ASSIGNMENT: Output exactly the lines from the line with "Click the magnifier search box in header" through the end of the records below. Include nothing else.

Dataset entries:
::::::::::
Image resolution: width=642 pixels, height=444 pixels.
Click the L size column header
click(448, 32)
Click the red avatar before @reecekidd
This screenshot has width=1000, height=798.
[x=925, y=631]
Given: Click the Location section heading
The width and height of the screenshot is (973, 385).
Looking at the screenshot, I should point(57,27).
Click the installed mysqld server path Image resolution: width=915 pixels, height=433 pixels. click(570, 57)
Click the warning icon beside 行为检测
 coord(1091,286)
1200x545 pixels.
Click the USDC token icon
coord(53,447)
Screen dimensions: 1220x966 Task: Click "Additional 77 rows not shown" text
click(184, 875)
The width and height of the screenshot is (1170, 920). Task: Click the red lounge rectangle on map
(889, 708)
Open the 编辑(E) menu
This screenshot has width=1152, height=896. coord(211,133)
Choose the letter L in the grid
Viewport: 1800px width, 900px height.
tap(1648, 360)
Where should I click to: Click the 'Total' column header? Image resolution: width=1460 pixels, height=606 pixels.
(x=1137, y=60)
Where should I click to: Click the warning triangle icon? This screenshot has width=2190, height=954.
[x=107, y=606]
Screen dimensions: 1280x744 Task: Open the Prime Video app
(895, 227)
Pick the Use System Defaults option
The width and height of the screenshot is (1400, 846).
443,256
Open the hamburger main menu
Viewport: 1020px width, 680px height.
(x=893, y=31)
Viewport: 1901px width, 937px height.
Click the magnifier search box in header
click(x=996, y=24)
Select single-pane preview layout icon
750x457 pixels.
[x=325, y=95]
::::::::::
ANSWER SPACE:
Click the magnifier search box in header
click(x=996, y=24)
Select single-pane preview layout icon
750x457 pixels.
[x=325, y=95]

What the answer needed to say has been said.